Left: Dentin in normal molar Right: Dentin in FAM20 ^−/− molar. Dentin appears to be normal in the FAM20 ^−/− molar.

Figure 8. Scanning Electron Micrographs (SEMs) of molar (#32) showing root resorption.

A: Mesial surface (bar: 1 mm). Large area of suspected root resorption (arrowheads). B: Higher magnification of region boxed in A (bar: 1 mm). Mineral covering dentin has knobby texture, while the root surface below the cervical margin appears to be smooth. C: Higher magnification of region boxed in B (bar: 100 µm). The apparently smooth root surface has surface craters and pits that look increasingly like resorption lacunae at higher magnification. D: Higher magnification of region boxed in C (bar: 10 µm). E: Higher magnification of region boxed in D (bar: 1 µm).

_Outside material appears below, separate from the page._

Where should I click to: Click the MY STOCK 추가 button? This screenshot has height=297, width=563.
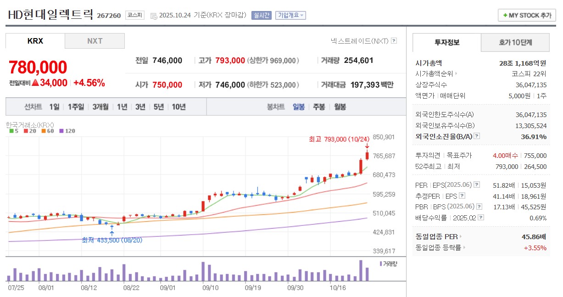pos(527,15)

Figure 9. Backscatter Scanning Electron Micrographs (bSEMs) of molar (#18) crown.

A: The bSEM of molar after it was cut sagitally (mesial-distally). B: Higher magnification of region boxed in A showing regions magnified in C–F. The bowtie-shaped structure in the lower right is the calcified pulp chamber. Most of the coronal dentin has been resorbed, with some of it replaced by well-formed lamellar bone (b). C–E: Region showing dense, rough, crusty mineral in place of enamel (e) covering sclerotic dentin (d) that is fused to lamellar bone (b). There appears to be sites of active resorption of the dentin and bone (arrowheads). F: The pulp calcification (pc) is comprised of coalesced spheres that resemble the crusty “enamel” in mineral density embedded in a second, less mineralized material like dentin or acellular cementum that lacks osteocyte lacunae.

Figure 10. Backscatter Scanning Electron Micrographs (bSEMs) of molar (#18) roots.

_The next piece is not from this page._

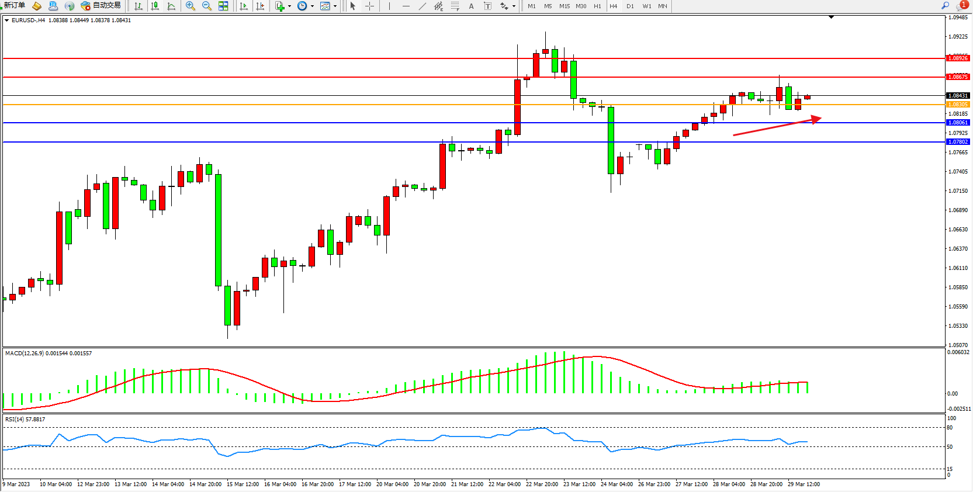Click the Zoom Out magnifier icon
Viewport: 973px width, 492px height.
click(206, 6)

A: The bSEM of molar after it was cut sagitally (mesial-distally). B: Higher magnification of smaller box in A showing the layered build-up resembling cellular cementum. Arrowheads mark the dentin-cementum border. C–D: Higher magnifications of the larger box in A showing the thick layers of “cellular cementum” covering the roots. In panel D a dark line is placed at the dentin surface. E: Higher magnification of the larger box in panel C showing the thick layers of “cellular cementum” covering the roots and how the lamellar pattern suggests that deposition of these layers was punctuated by periods of resorption that sometimes penetrated into the dentin. F–G: Higher magnification of the smaller box in panel C also showing how deposition of the layers of acellular cementum was punctuated by resorption that sometimes penetrated into the dentin.

Figure 11. Backscatter Scanning Electron Micrographs (bSEMs) of molar (#32).

A: The bSEM of molar after it was cut sagitally (mesial-distally). B: Rough “enamel” (e) covering sclerotic dentin. C: Acellular cementum covering sclerotic root dentin. D–E: Highly mineralized pulp or radicular calcifications (pc) comprised of coalesced spheres above the root furcation and associated with a less mineralized material that contacts dentin (d). F: The radicular area appears to be comprised entirely of acellular cementum (ac) or lamellar bone from the furcation to the highly mineralized coalesced spheres. G: Root dentin covered with a thick layer of acellular cementum (ac) or bone. A thin line of more highly mineralized material, possibly cementum (c), separates these layers. H: The material covering root dentin is deposited in layers and sometimes fills in areas of localized root resorption.

Figure 12. Localization of FAM20A to the Golgi.

HEK293 cells were co-transfected with two plasmids. Cells that expressed the Golgi-GFP exhibited green fluorescence in the Golgi (A–F). FAM20A-flag was immunodetected and exhibited red fluorescence (H–J). Cells expressing both plasmids exhibited yellow fluorescence indicating superimposition of the two signals (K–M).